### Entries supplied
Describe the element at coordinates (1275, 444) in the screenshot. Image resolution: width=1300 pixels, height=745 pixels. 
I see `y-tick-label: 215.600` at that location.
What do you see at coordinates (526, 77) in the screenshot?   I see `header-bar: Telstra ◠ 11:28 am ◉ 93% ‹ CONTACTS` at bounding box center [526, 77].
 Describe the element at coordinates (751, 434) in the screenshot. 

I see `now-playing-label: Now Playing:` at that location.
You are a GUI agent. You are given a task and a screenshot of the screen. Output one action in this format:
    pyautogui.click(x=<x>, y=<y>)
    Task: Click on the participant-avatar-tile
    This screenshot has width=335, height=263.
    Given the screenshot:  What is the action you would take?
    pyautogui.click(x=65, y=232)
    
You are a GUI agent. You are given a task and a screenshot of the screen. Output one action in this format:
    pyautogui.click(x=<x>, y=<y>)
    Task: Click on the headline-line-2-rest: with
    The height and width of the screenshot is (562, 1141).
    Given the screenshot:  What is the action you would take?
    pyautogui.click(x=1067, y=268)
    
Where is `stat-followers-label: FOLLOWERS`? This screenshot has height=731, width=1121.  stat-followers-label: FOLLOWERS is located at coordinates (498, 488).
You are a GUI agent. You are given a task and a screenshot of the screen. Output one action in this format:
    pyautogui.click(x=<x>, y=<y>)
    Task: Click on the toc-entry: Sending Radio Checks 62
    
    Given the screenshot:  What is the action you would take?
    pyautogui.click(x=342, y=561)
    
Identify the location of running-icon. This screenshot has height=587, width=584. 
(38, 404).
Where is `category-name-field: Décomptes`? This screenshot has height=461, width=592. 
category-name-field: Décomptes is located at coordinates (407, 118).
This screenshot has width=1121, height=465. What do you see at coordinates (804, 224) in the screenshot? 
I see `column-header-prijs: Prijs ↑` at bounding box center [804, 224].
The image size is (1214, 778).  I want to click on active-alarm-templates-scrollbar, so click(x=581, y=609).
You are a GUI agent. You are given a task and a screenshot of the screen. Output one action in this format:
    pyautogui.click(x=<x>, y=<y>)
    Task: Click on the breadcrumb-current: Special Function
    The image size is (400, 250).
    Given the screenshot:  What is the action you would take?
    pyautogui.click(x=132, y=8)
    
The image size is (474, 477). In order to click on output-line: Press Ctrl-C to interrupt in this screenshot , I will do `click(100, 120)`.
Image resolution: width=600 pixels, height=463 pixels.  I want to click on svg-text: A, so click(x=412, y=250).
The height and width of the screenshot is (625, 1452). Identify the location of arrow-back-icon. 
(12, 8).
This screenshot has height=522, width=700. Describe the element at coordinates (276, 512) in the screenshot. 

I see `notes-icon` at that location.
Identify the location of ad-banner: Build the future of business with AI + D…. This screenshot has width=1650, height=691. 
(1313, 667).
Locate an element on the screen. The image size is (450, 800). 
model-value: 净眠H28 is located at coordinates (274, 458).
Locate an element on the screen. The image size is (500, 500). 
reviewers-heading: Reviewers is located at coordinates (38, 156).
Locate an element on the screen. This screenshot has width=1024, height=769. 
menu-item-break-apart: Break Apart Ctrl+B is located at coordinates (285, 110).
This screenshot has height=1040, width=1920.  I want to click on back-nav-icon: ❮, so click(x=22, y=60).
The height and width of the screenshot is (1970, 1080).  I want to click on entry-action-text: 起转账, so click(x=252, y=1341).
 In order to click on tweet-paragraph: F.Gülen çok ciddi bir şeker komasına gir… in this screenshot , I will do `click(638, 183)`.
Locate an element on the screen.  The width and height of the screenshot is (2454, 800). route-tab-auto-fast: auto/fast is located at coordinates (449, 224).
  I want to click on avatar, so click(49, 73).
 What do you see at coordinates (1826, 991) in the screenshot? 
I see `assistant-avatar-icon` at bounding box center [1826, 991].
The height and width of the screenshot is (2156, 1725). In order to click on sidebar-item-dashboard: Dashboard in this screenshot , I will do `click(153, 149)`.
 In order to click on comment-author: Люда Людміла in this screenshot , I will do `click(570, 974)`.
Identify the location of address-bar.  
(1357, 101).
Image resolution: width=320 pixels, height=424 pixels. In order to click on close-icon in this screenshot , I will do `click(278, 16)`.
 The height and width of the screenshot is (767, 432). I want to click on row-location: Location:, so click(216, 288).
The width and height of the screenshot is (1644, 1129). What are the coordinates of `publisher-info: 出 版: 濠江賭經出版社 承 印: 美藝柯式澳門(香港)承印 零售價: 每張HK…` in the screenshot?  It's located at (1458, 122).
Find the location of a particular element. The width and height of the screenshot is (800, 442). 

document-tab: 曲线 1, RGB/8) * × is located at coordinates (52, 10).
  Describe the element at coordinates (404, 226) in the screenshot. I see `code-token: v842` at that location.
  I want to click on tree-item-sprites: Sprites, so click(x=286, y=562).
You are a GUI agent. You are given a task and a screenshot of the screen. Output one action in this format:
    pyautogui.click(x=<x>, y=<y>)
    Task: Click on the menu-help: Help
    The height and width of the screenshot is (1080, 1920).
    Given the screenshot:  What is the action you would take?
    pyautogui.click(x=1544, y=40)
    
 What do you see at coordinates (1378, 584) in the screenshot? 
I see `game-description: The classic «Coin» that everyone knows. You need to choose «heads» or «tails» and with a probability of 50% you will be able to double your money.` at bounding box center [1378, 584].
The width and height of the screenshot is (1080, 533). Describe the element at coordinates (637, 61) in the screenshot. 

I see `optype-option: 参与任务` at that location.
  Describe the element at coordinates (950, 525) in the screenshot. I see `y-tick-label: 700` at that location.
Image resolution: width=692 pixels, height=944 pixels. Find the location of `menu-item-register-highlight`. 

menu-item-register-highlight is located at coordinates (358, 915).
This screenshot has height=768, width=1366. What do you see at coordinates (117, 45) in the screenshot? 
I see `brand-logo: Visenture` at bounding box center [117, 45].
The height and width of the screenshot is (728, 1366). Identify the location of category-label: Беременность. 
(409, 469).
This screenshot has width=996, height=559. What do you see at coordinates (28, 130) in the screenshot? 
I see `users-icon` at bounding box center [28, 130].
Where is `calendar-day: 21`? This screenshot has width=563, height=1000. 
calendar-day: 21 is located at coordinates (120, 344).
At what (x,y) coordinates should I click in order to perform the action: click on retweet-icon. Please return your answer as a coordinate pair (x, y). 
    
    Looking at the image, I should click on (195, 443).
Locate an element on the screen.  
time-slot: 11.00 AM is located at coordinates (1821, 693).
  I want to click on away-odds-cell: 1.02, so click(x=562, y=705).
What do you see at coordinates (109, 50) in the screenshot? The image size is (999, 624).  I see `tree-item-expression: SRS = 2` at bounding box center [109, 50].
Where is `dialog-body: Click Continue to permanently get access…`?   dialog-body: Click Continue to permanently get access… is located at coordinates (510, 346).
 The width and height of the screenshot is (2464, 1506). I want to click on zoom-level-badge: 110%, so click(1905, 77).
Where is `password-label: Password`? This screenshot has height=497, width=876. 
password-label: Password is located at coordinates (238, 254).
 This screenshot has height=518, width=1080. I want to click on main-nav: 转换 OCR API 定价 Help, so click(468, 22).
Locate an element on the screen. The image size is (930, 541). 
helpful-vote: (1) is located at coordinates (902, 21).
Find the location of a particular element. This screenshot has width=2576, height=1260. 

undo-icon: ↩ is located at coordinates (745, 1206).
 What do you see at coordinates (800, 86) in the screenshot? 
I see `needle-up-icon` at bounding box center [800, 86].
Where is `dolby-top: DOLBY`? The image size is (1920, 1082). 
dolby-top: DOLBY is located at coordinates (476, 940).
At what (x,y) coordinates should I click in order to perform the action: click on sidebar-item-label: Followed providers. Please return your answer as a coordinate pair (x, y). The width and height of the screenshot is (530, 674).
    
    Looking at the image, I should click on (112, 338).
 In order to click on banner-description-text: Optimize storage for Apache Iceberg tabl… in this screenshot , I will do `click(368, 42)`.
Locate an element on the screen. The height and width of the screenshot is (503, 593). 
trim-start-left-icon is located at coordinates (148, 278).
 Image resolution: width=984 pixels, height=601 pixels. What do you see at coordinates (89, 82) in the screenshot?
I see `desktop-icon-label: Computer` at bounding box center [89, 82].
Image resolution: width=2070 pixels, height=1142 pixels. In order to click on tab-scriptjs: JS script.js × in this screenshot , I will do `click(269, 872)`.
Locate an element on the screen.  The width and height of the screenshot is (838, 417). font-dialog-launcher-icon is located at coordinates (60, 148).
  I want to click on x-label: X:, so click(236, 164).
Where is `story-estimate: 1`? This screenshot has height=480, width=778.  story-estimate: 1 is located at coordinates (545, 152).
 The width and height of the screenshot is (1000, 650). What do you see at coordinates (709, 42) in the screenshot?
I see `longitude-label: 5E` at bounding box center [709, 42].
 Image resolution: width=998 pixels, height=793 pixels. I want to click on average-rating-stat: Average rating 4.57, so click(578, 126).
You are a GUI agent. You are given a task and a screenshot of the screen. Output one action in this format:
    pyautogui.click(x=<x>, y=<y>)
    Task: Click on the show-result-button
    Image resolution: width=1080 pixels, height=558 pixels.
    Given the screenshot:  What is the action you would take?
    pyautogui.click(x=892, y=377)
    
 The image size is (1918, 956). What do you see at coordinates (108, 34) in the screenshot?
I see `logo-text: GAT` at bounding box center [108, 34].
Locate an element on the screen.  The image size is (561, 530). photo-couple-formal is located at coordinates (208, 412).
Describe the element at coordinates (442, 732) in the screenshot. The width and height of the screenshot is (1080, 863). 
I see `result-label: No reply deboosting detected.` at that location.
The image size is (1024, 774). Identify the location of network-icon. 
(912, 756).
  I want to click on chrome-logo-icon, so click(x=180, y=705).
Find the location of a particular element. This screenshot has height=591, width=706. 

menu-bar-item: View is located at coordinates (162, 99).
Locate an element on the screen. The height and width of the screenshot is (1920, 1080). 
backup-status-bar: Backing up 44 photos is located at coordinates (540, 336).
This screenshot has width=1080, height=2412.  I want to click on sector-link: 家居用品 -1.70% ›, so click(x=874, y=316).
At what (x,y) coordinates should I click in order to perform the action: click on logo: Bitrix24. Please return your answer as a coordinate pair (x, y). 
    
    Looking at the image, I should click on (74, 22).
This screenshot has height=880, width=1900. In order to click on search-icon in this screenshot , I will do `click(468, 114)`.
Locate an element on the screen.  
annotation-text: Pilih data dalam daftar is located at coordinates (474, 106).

### Assignment
Reproduce everything from the line containing "coordinates (208, 412)." down to the line containing "I want to click on chrome-logo-icon, so", replacing "Identify" with "Determine" and leaving all else unchanged.

### Answer to the problem
Locate an element on the screen.  The image size is (561, 530). photo-couple-formal is located at coordinates (208, 412).
Describe the element at coordinates (442, 732) in the screenshot. The width and height of the screenshot is (1080, 863). 
I see `result-label: No reply deboosting detected.` at that location.
The image size is (1024, 774). Determine the location of network-icon. 
(912, 756).
  I want to click on chrome-logo-icon, so click(x=180, y=705).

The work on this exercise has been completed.